→ How to complete this task
Pictures are to be left out; otherwise, copy exactly the lines from the line containing "Where should I click to: Click" through the end of the data.

-------- Data to examine --------

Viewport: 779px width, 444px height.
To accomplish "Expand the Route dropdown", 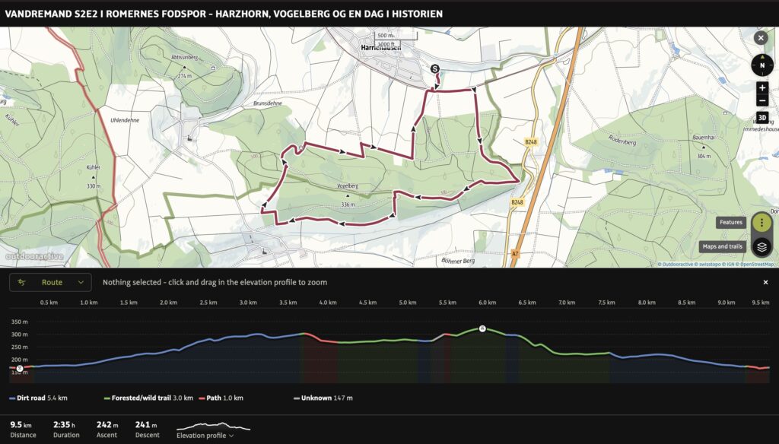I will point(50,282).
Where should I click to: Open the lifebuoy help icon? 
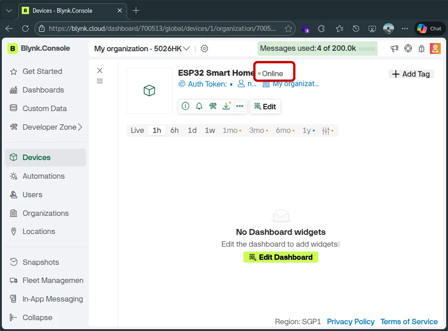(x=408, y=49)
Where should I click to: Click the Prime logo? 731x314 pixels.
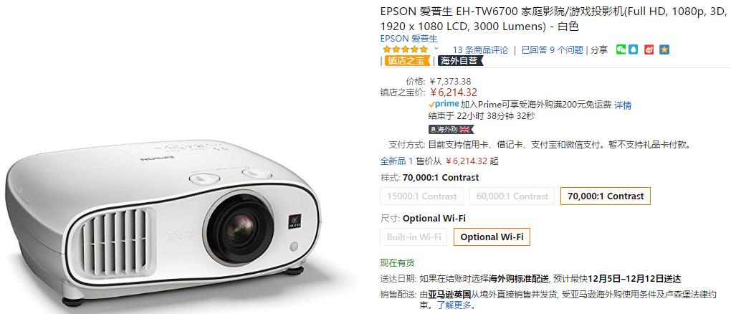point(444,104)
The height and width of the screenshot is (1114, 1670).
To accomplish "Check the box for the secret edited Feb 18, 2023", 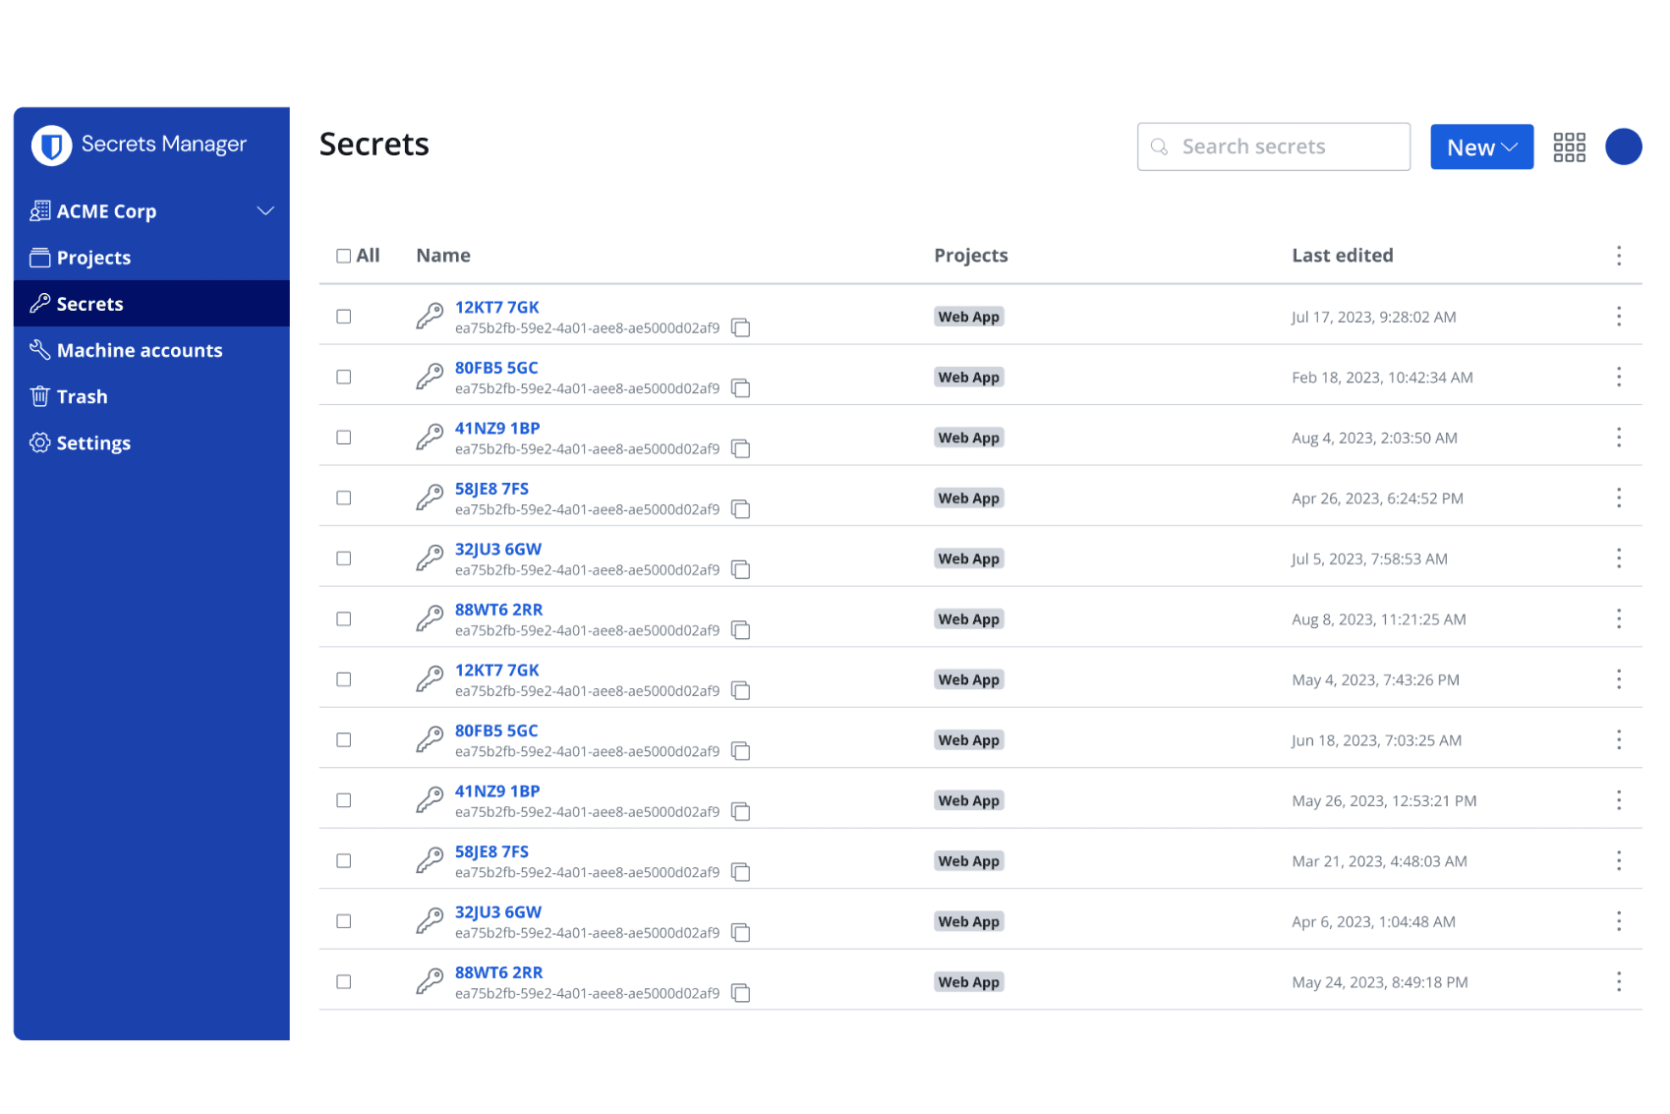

--------

→ Solution to this task
Where should I click to: Click the Prime logo? 731x314 pixels.
point(444,104)
The height and width of the screenshot is (1114, 1670).
To accomplish "Check the box for the secret edited Feb 18, 2023", 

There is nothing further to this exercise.